• **PROBLEM TO WORK ON**:
Arrange everything below from the line containing "Given: Switch to the TradingView tab" down to the line containing "Looking at the" as a Markdown table with the columns Row and Line. Number each row, skip blank lines, and leave the pictures out.

• **ENTRIES PROVIDED**:

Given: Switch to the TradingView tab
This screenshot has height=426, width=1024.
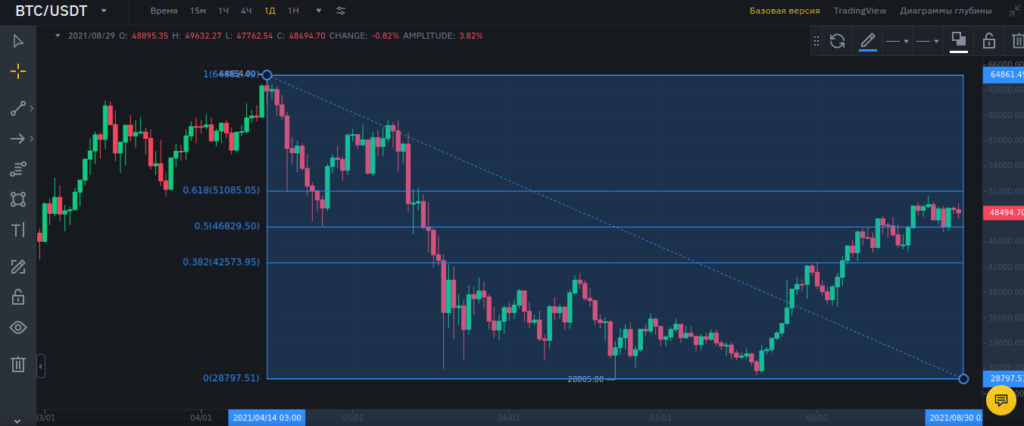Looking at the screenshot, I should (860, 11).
==
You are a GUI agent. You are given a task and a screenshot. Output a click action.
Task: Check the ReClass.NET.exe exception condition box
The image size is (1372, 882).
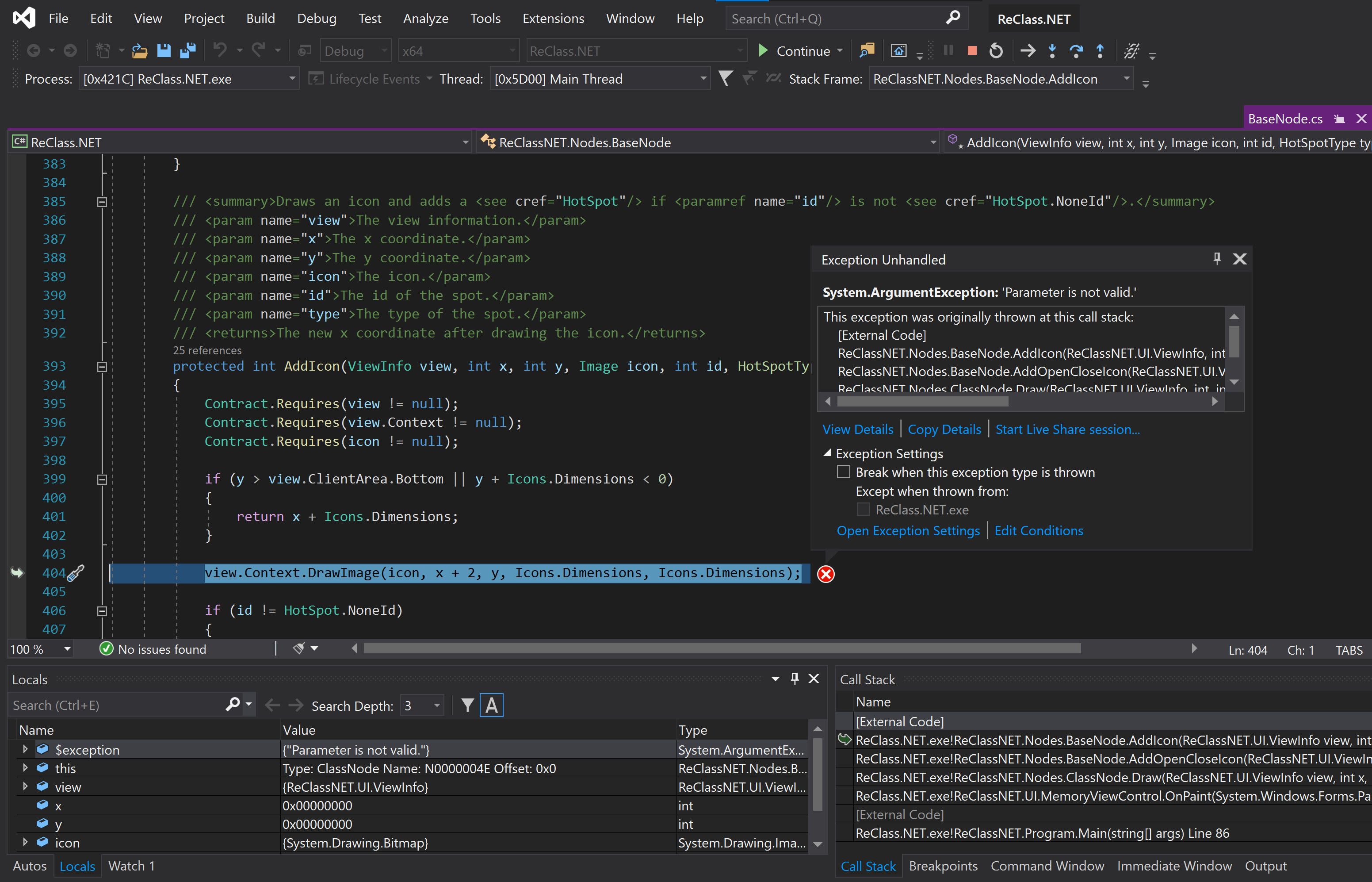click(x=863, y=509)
--
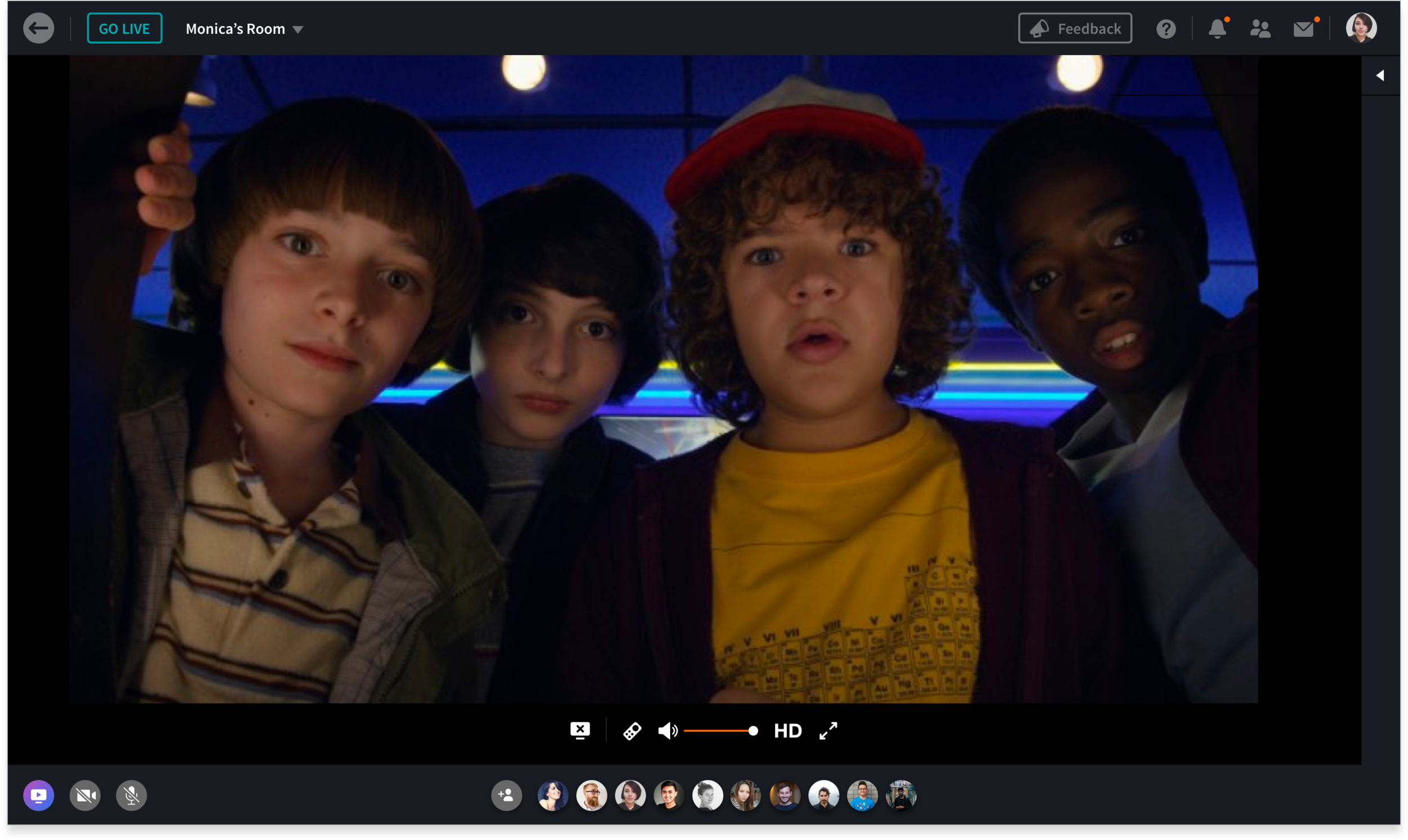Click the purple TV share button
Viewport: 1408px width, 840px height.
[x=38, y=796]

• **OUTPUT BELOW**:
| Row | Line |
|---|---|
| 1 | Given: Switch to the TradingView tab |
| 2 | This screenshot has height=426, width=1024. |
| 3 | Looking at the screenshot, I should (860, 11). |